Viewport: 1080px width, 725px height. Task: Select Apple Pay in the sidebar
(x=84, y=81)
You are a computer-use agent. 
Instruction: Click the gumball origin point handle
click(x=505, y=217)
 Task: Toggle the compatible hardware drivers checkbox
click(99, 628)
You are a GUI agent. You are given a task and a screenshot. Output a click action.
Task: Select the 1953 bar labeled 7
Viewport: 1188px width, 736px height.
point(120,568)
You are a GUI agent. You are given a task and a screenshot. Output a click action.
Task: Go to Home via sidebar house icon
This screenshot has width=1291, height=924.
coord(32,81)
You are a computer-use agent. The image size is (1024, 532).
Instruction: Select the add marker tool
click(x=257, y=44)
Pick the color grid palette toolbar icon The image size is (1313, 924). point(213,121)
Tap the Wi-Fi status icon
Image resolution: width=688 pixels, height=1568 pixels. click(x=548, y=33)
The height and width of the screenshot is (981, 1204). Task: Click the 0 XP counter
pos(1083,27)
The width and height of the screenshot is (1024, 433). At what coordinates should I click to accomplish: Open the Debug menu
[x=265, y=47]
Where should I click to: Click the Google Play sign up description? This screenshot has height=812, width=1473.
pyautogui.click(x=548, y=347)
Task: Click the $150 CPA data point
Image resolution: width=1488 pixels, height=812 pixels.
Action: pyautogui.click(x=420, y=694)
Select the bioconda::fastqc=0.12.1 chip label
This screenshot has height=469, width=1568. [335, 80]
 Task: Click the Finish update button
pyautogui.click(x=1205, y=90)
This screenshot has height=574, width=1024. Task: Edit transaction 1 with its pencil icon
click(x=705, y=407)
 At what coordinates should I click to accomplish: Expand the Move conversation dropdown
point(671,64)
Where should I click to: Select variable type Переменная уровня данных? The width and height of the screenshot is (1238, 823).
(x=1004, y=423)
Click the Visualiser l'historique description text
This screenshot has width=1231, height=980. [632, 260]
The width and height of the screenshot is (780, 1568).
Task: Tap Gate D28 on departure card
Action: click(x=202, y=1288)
· · ·
Rewrite the data from the line holding "At what coordinates should I click to accomplish: Expand" through the line holding "(x=1004, y=423)", inclusive, keeping every line and raising each click coordinate in the answers by 120. Change nothing else.

[Completed exercise]
 At what coordinates should I click to accomplish: Expand the Move conversation dropdown
point(791,184)
Where should I click to: Select variable type Переменная уровня данных? The width and height of the screenshot is (1238, 823).
(x=1124, y=543)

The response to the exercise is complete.